Entries taken from a collection –
╔══
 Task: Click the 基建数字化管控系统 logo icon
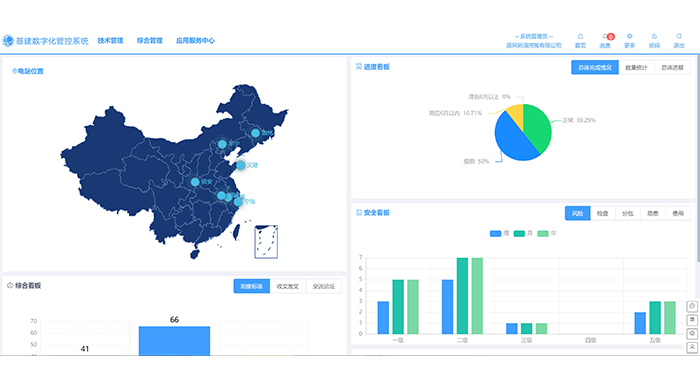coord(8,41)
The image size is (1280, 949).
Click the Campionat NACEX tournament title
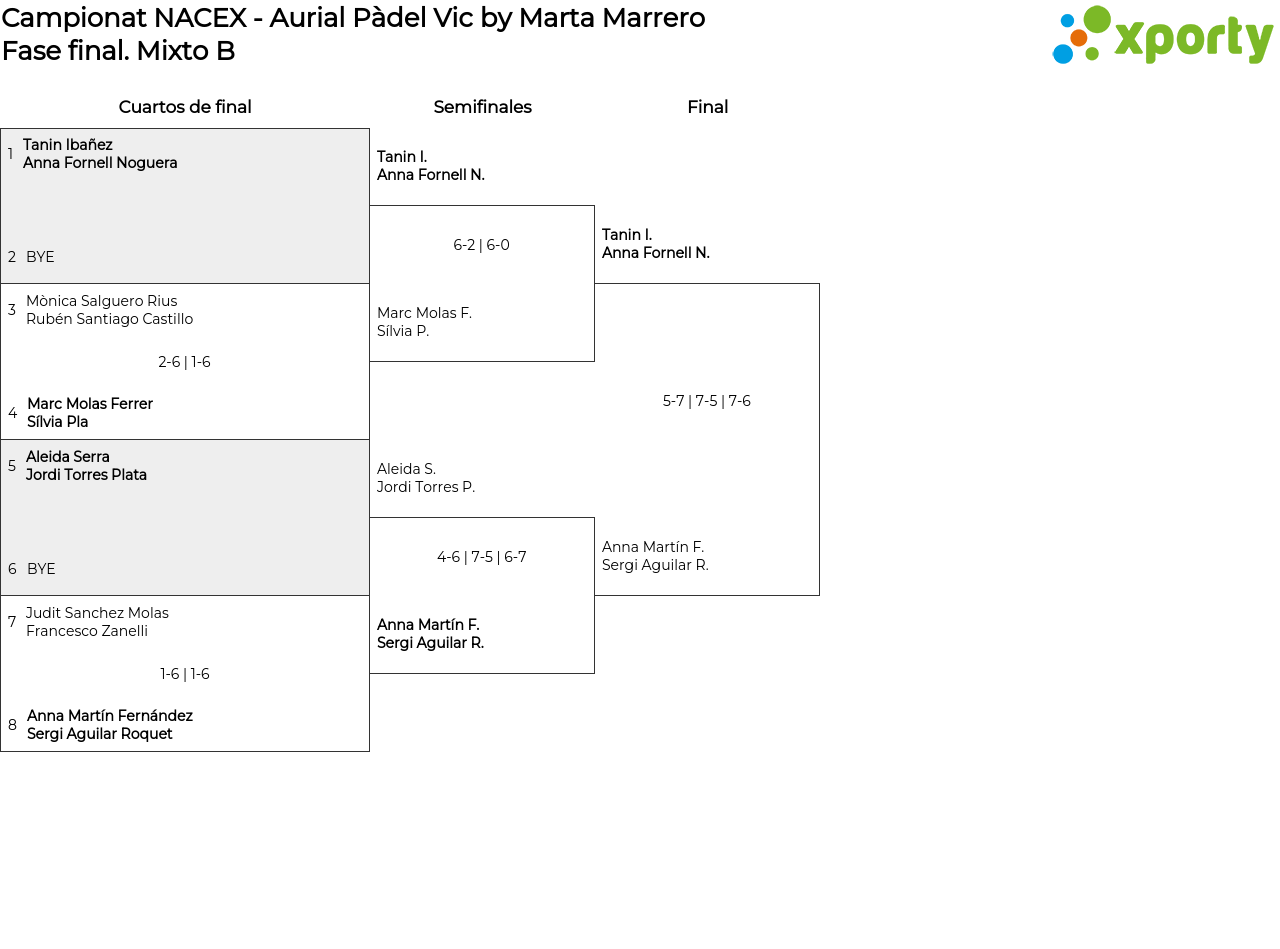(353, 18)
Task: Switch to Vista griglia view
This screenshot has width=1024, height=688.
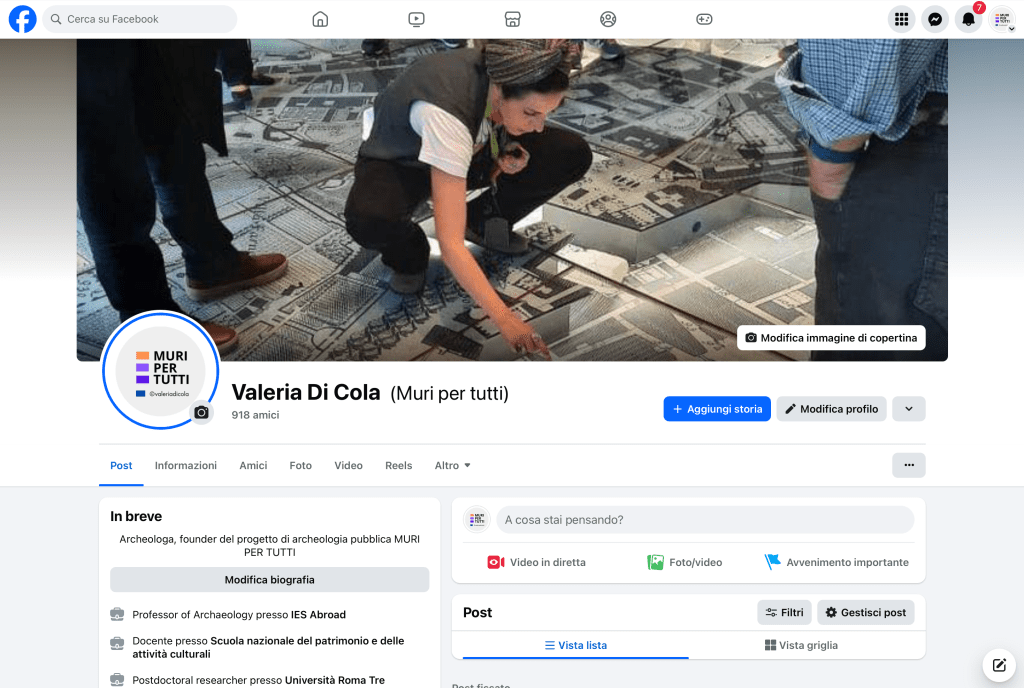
╚══
Problem to work on –
Each line from the one with "Click the Campionat NACEX tournament title" through the final line of the records must be copied exactly, with no pictures and no additional lines.

Answer to this exercise –
Click the Campionat NACEX tournament title
(353, 18)
Task: Switch to Vista griglia view
This screenshot has width=1024, height=688.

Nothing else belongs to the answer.